Table 1 shows the range of outputs for a sample calculation, assuming a given number of staff are available at a given process productivity. In this instance, the mean of the values obtained by the 1000-trial simulation is about 50 percent greater than the one based on a single computation. The values themselves distribute about this mean in the shape of a normal curve. That makes it possible to indicate the level of assurance we can have that the number of lines of code shown in the columns of the table can be remediated. For example, if we want to be fairly certain (84 percent) of getting the work done, we plan on the basis of the numbers in that column. (The table lists only three representative percentages, but the program that does this work can calculate SLOC at any percentage.) Note that you can do an amazing amount of work at a low assurance level! In other words, the odds are you are not going to finish that much.

Year 2000 Turns Mythical Man-Month on its Head

To apply these concepts to your own situation, you have to gather certain information:

  • The approximate percentage of lines in your programs that your staff will work on, say 5 percent. You get this percentage by counting the lines in the first few jobs you do.
  • The number of SLOC in each of the programs to be remediated. These programs exist, so you can count the number of lines in them. This number times the foregoing percentage gives the number of lines to be remediated.
  • The number of people you have available for this work.
  • The process productivity level at which they will probably work. In this connection, we have found that remediation goes more easily than the regular run of development work.  That is, staff perform it at a higher process-productivity level (1.5 to 2.0 productivity index points) than they do regular development. That gain is in the range of 40 to 60 percent more lines of code remediated per personmonth than staff would produce on new work. Countering this thought, unfortunately, is Rubin’s survey finding that “staff working on Y2000 projects are increasingly rating the work as extremely ‘boring.’”

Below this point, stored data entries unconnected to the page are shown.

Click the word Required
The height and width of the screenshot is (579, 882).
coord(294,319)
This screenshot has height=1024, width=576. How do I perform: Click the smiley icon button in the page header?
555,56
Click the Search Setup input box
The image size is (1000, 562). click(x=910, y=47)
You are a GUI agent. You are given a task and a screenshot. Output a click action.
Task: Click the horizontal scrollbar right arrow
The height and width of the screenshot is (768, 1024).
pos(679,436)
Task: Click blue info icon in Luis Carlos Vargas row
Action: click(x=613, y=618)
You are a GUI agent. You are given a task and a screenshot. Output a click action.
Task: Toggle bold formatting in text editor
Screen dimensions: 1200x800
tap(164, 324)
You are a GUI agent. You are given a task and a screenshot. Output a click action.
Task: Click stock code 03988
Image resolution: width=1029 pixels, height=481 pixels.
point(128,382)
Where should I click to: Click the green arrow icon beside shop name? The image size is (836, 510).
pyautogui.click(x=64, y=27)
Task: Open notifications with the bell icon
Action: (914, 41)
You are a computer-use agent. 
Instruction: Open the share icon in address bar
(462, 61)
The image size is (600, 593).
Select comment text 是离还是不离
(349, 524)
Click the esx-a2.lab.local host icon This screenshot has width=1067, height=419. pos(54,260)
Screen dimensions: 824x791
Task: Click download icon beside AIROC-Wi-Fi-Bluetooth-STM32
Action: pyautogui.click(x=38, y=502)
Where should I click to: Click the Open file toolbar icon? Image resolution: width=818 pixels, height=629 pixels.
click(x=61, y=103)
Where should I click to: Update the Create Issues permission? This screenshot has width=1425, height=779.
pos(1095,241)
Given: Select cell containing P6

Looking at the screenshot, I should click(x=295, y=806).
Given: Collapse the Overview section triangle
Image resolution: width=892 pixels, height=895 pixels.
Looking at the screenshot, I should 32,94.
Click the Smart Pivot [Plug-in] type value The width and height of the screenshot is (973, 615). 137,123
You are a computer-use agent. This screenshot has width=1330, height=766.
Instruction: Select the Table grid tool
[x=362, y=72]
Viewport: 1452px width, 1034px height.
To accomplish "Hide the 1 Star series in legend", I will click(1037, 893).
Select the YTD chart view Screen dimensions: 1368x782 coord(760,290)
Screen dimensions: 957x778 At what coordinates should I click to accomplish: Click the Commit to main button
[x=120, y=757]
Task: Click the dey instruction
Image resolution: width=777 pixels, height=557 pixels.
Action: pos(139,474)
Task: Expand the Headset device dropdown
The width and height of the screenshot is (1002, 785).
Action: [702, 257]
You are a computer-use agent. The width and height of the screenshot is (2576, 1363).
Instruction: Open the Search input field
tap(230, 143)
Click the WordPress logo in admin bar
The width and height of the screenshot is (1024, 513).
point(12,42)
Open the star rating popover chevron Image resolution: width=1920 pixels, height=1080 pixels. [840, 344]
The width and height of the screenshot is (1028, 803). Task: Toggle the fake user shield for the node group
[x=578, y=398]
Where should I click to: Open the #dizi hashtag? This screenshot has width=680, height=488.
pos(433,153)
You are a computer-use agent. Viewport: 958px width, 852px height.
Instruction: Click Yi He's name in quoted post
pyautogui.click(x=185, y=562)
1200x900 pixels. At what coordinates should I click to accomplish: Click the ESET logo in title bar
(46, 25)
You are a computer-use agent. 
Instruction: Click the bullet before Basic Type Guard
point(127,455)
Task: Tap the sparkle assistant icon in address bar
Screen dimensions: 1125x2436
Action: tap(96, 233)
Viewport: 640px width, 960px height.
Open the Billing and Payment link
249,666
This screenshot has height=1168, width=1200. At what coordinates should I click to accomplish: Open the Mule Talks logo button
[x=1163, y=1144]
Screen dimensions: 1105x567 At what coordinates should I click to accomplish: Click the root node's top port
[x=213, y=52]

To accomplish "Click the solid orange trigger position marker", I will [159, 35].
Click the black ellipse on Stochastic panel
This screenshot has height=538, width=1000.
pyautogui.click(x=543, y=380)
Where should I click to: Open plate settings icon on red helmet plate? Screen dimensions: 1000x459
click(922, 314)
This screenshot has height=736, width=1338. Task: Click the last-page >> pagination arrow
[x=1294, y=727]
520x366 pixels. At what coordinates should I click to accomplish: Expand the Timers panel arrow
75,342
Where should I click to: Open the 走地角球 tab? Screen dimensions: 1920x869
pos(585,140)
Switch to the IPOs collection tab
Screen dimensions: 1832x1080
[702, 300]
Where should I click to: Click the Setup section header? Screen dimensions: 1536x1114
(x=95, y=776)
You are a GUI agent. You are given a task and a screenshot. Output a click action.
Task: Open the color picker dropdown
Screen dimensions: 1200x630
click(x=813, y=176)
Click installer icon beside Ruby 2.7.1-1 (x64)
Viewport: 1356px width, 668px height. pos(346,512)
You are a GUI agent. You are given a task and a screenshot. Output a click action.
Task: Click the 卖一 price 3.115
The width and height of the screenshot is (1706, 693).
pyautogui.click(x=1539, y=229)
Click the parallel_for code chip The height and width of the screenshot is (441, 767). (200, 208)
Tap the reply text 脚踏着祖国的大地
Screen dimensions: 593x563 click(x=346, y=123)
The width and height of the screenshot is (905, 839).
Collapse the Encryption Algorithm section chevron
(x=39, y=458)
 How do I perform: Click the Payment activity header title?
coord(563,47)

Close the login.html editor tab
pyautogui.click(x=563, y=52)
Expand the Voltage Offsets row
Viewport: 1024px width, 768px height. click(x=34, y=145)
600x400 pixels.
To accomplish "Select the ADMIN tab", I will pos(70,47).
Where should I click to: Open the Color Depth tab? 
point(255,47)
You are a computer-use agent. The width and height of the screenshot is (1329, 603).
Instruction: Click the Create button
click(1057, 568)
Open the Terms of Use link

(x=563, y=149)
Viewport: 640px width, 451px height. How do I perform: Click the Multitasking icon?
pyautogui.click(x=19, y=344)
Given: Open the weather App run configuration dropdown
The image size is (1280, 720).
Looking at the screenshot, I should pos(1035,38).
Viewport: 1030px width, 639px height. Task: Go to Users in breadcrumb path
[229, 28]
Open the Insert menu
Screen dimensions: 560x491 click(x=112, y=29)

If your programs were all small and if you had a corresponding number of small teams, you could remediate them all in the one year, 1999. If your large programs were divisible into quite independent pieces, then they, too could be assigned to the small teams that could each do a small piece in one year. The catch is this. Some of your large programs are not divisible and, therefore, cannot be done in one year. The second catch is: you probably don’t have enough small teams.

If that turns out to be the case, you have to reduce the number of systems you remediate to the number you can realistically accomplish. Work first on the ones that involve big issues, like life and death. Add to that category those strategically important to your company’s continued well being. Set aside for work in the new millenium those where Y2K boo boo’s will be merely irritating.

Cheer up

As a software professional, you are aware of the regrettable fact that programs are always delivered with resident defects. QSM’s defect model, for example, assumes that the average program is delivered at the 95-percent point. Five percent of the originally committed errors still remain to be found and fixed in operation. Even with great effort, real-time programs seldom get much beyond 99 percent.

Our point is the world has lived—quite happily, though with occasional expressions of outrage—with a lot of defects in its software. There may be more such defects in 2000. It may even be quite irritating. Just get the life-and-death stuff fixed!

  • 1. Frederick P. Brooks, Jr. The Mythical Man-Month: Essays on Software Engineering, Addison-Wesley, Anniversary edition 1995 (First edition 1975) 322 pp.